Forget the racetrack, the government should plant more trees, the Church's environment commission has declared, raising the ire of the Malta Motorsport Federation which insisted that a racetrack is 'needed and necessary'

The Church's environment commission wants to see more trees planted rather than have a racetrack built at Ta' Qali
The Church's environment commission wants to see more trees planted rather than have a racetrack built at Ta' Qali

The Malta Motorsport Federation has come out against the Church’s Environment Commission’s recommendations for tree-planting to replace any prospect of a new racetrack.

The federation argued that a racetrack in Malta “is needed and necessary in our country both for sport and as a facility that can be used by driving instructors.”

The MMF said a racetrack would bring about greater educational awareness on driving, an imperative move considering the number of fatalities on the road.

The Ta’ Qali racetrack’s importance was evident from the fact that both political parties endorsed the move in their electoral manifesto, the federation insisted.

The Church’s Environment Commission presented suggestions to the government on the environment earlier this week, insisting that plans for a racetrack at Ta’ Qali should be given up in favour of “planting more trees”.
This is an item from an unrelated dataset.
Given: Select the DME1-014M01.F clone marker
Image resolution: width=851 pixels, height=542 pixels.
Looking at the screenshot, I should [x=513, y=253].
“It is not enough to sugar-coat the racetrack project with ‘educational’ aspects,” said the Commission. “This is a site which has a great potential to have more trees planted on it, thus upgrading it as a prime recreational area for all Maltese families”.

Tree-planting propositions should also be incorporated into the government’s €700 million road restructuring plan. “We appeal to Transport Malta not to regard a road just as a passage for vehicles but also as a passage for pedestrians who need to be in contact with nature in an urban environment,” the Church commission said.

“The Environment Commission is not convinced that enough efforts, skills and innovation have been resorted to in order to ensure that trees in urban areas are safeguarded.”

The Church also criticised the current Development Notification Order (DNO) system, which currently allows development with minimum or no notification to the Planning Authority. “The fact that minimum public consultation is carried out does not augur well for the preservation of the relationship between people and trees.”

The Commission urged the Environment and Resources Authority to protect urban areas “which have an impressive tree cover” under the Trees and Woodland Protection Regulations, arguing that these areas “give such streets their unmistakable character”

The Church’s Commission also commended the government’s commitment to improving the environment, while hoping that “more areas in the country are earmarked for afforestation”.

The suggestions were being presented as part of the ‘World Day of Prayer for the Care of Creation’, which takes place on September 1 prior to a fully-fledged Church Nature Month.

A mass in celebration of Nature Month will also be celebrated next Saturday at St John’s Co-Cathedral and will be celebrated by Archbishop Charles Scicluna.